Directions: Retype exactly the lines from the one holding "Task: Open the 2ヶ月 chart tab" through the final line of the data, both included.

Source material:
== Segment start ==

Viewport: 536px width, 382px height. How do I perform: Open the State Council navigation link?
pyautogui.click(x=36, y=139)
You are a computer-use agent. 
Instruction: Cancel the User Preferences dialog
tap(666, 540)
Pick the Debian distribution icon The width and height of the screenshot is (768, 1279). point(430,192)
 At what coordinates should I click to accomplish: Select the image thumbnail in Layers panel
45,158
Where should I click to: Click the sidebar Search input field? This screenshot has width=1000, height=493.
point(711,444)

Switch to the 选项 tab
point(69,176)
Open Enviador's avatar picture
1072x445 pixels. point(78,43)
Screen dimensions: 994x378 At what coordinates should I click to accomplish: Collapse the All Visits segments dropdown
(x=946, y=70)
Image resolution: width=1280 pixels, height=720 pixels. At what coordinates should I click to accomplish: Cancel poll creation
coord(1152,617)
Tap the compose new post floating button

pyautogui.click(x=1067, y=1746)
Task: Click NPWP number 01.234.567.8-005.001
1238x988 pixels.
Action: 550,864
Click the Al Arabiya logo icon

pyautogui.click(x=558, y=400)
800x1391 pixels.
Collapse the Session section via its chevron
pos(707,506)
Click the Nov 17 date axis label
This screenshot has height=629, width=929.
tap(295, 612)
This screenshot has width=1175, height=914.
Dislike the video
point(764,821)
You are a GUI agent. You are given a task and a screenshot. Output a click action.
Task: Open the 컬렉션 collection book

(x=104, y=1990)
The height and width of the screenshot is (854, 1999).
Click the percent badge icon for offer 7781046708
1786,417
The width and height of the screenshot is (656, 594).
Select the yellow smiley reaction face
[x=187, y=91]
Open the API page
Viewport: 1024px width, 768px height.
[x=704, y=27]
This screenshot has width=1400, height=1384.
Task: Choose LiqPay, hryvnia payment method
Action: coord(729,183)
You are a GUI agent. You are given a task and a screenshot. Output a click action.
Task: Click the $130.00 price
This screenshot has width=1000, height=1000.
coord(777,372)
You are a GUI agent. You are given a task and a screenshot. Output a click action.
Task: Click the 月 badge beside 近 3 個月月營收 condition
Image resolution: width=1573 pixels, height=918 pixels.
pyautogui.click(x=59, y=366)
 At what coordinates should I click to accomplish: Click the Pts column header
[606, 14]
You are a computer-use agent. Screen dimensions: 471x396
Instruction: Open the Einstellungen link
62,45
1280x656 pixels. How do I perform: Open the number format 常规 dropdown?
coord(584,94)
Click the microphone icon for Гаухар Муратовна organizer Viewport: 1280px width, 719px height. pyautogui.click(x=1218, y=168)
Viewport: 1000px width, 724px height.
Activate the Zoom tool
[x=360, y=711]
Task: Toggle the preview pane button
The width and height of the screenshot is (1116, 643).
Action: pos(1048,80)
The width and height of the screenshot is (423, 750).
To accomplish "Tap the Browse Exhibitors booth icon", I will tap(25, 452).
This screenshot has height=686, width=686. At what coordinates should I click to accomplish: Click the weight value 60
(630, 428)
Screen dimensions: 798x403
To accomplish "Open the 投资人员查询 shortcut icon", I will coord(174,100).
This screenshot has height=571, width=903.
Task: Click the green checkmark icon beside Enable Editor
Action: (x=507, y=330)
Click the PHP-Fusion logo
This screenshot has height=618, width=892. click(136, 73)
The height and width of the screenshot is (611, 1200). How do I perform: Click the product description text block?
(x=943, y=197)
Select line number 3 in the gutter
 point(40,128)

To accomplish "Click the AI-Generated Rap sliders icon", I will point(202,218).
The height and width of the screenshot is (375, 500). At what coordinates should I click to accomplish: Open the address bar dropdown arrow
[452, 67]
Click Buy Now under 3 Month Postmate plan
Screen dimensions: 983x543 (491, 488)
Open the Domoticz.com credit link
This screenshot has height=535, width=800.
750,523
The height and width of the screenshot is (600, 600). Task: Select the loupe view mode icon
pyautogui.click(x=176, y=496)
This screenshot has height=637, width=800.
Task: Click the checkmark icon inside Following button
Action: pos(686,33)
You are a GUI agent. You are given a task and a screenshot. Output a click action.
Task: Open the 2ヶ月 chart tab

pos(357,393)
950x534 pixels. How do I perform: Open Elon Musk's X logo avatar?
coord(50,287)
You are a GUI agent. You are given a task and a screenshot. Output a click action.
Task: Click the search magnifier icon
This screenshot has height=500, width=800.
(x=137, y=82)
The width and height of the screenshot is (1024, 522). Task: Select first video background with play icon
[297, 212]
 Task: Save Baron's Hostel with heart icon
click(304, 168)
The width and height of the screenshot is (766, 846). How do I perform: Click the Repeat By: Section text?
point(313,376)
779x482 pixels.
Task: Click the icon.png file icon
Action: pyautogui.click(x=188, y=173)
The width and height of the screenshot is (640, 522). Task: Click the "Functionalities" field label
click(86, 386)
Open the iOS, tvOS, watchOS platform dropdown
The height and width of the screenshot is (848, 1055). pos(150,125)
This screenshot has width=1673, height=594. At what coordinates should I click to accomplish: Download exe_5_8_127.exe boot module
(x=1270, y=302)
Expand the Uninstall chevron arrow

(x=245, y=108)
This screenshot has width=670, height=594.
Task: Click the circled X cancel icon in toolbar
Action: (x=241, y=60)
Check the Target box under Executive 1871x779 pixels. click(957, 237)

== Segment end ==

Result for this task:
Task: Open the 2ヶ月 chart tab

pos(357,393)
950x534 pixels. How do I perform: Open Elon Musk's X logo avatar?
coord(50,287)
You are a GUI agent. You are given a task and a screenshot. Output a click action.
Task: Click the search magnifier icon
This screenshot has height=500, width=800.
(x=137, y=82)
The width and height of the screenshot is (1024, 522). Task: Select first video background with play icon
[297, 212]
 Task: Save Baron's Hostel with heart icon
click(304, 168)
The width and height of the screenshot is (766, 846). How do I perform: Click the Repeat By: Section text?
point(313,376)
779x482 pixels.
Task: Click the icon.png file icon
Action: pyautogui.click(x=188, y=173)
The width and height of the screenshot is (640, 522). Task: Click the "Functionalities" field label
click(86, 386)
Open the iOS, tvOS, watchOS platform dropdown
The height and width of the screenshot is (848, 1055). pos(150,125)
This screenshot has width=1673, height=594. At what coordinates should I click to accomplish: Download exe_5_8_127.exe boot module
(x=1270, y=302)
Expand the Uninstall chevron arrow

(x=245, y=108)
This screenshot has width=670, height=594.
Task: Click the circled X cancel icon in toolbar
Action: (x=241, y=60)
Check the Target box under Executive 1871x779 pixels. click(957, 237)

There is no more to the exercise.